- WORK ORDER
As written and without pictures, set down the lines from the one that contains "Click the checkmark beside 第七节" through the end of the data.

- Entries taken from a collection
'''

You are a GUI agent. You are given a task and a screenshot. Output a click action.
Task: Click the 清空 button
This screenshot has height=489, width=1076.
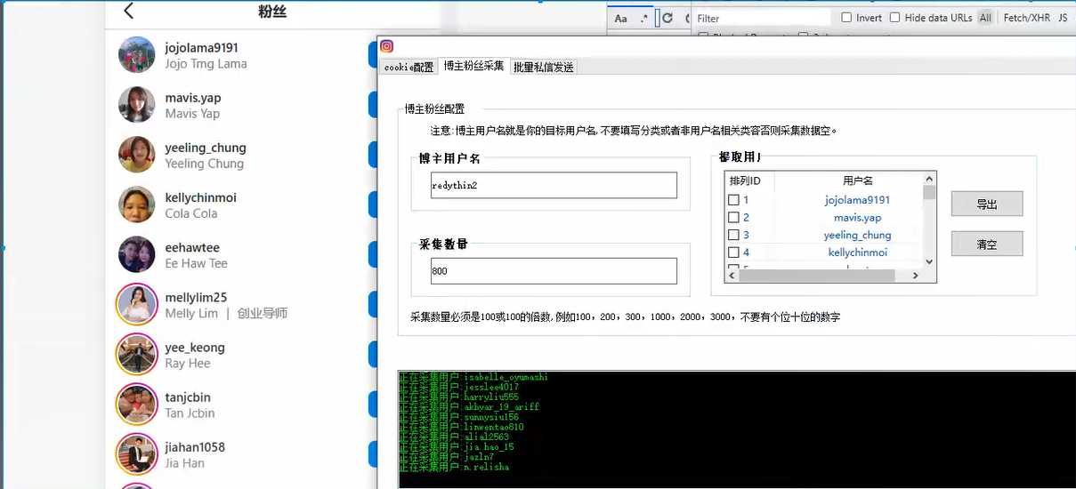(987, 244)
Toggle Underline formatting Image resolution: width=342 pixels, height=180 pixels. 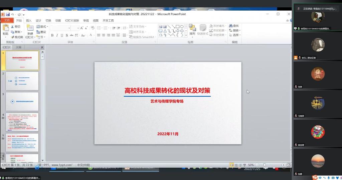62,35
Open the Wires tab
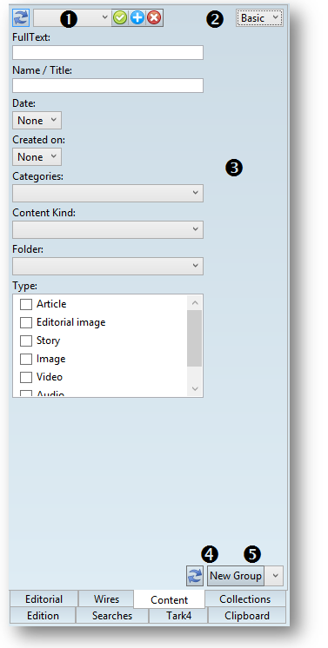This screenshot has height=648, width=328. tap(106, 598)
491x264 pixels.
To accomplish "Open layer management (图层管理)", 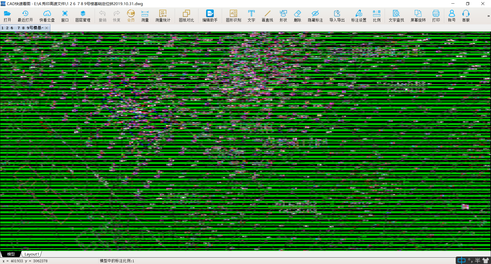I will pyautogui.click(x=83, y=16).
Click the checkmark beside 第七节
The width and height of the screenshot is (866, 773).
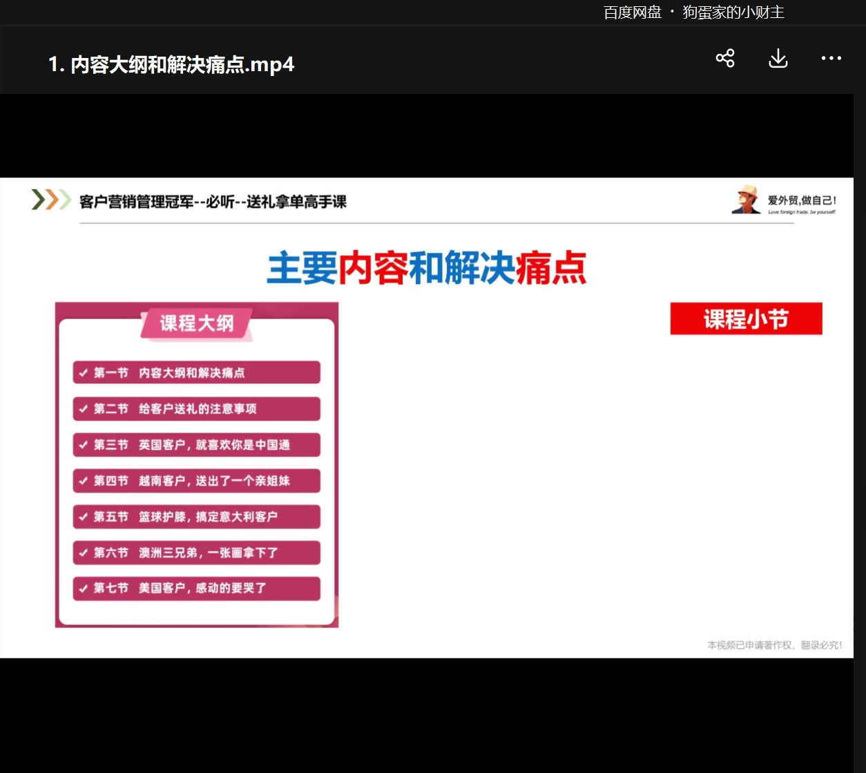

'''

- EXERCISE RESPONSE
Click the checkmark beside 第七节
The width and height of the screenshot is (866, 773).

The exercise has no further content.